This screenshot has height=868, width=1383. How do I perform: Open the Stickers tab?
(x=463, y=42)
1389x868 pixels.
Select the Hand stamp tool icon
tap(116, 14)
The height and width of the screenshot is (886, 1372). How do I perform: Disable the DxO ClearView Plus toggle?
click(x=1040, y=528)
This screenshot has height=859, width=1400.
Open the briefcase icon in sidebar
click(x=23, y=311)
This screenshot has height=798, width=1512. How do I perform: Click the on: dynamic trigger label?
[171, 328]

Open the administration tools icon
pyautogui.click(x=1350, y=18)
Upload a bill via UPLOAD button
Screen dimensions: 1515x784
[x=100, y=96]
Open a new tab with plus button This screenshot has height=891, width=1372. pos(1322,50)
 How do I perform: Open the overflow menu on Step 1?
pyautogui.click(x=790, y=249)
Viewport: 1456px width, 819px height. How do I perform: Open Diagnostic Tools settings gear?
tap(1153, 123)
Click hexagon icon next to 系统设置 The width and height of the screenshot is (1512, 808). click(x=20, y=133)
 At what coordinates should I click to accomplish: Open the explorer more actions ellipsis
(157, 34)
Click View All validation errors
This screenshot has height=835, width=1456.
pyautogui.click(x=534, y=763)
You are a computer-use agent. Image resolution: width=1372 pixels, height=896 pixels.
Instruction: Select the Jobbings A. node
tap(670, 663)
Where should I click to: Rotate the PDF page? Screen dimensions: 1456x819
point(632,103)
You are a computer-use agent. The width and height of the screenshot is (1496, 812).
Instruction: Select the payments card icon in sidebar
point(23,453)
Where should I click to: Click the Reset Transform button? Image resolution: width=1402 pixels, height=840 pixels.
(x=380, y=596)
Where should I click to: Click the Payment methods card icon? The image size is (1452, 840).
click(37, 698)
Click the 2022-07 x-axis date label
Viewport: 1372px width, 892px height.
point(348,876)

──────────

In the material above, how many lines include the word "agent"? State that number alone.

§ **SOLUTION TO THE PROBLEM**
2